That evening, as the sun set, Sanjay watched as Sunil cooked eight batches of chappatis, each sprinkled with black ash. The smell of the flour was sharp with memories, but Sanjay pressed them away and gave his instructions: each packet of chappatis was to be sent to one of the cardinal directions. At the first village or town the chappatis were to be delivered to those most filled with anger. They were to eat the chappatis, saving only a tiny piece that was to be crumbled and powdered over the chappatis they prepared themselves, and sent on to their neighbours in the next settlement. So the bitter taste of war would spread, multiplying at every eating, until it was rampant and uncontrollable and the hour was right. Sanjay wrote: ‘It cannot be stopped.’
Sandeep said: ‘So Sanjay prepared a fire for the English. He moved from town to town, travelling without cease by foot and often exhausting Sunil into collapse. His food appeared in every village from Bengal to Punjab, and since it was dusty, small and common no English ever noticed it, at least not until it was too late. There was always the usual, the petty intrigues of small kings, the obsequiousness of the servants towards their masters, the loyalty of the soldiers to their salt, the constant churning of the ocean of trade, and there was no Englishman who understood that everything had changed, that Sanjay walked the streets of Hindustan, which was India now. Sanjay was pale, he gleamed with a hard lustre like machine steel, his hair was white, he was silent, and he spoke to men and women about their humiliation and their rancour, he told them to think about what they loved. He showed them loss. The country grew quiet and the English thought it was peace.’
Sanjay came back to Delhi because there was one man who knew what he was and what he wanted: Sikander. Sikander knew and fought him at every turn, Sikander gathered intelligence and sent out spies and reported to the English, who never believed him. In Agra, Sanjay set up a cabal of Muslim horse traders, but three months after they began their secret work they were arrested for treason by Sikander and executed; Sanjay asked, who is his best friend? An Englishman’s name was the answer, and Sanjay said (with bitterness), kill him. This was done, and in return Sikander caused the arrest of a man who was innocent of the Englishman’s death, but who was essential to Sanjay’s schemes in Delhi, and this agent, a nobleman, was tried for the murder and vulgarly hanged. At this insult Sanjay could bear it no longer, and he sent a message to Sikander asking for a meeting. It was agreed that they would meet on black Amavas night in Hansi.

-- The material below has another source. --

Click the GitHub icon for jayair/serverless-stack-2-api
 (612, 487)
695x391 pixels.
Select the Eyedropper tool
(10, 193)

They met on the barren field where Jahaj Jung had fought his last battle. Sanjay stood, his hands folded across his chest, watching as a slight breeze kicked up dust against his thighs. Some distance away there was a doorway, an empty arch left from some long-disappeared building, and against this Sunil huddled with his men. Three of them were farmers, there was a small land-owner’s younger son from Avadh, and two grain merchants, and the other dozen ex-soldiers of all ages. They were cold, but not frightened, even of the Yellow Boys whom they were meeting, because they had seen Sanjay break a man’s neck with one shrug, and they knew his coolness and his delicacy. Sanjay felt their eagerness, and the winter’s cold against his bare chest made him keenly alive. He was only afraid that Sikander would not come, that he had in his dotage learnt care and the fear of darkness. Sanjay wanted him to come, and it was not the ruin, the door, that struck him as poignant, but the thought that whatever he and Sikander did would be the finish of a lifetime. This was sadly refreshing. The winter earth was new and wet and full of promise.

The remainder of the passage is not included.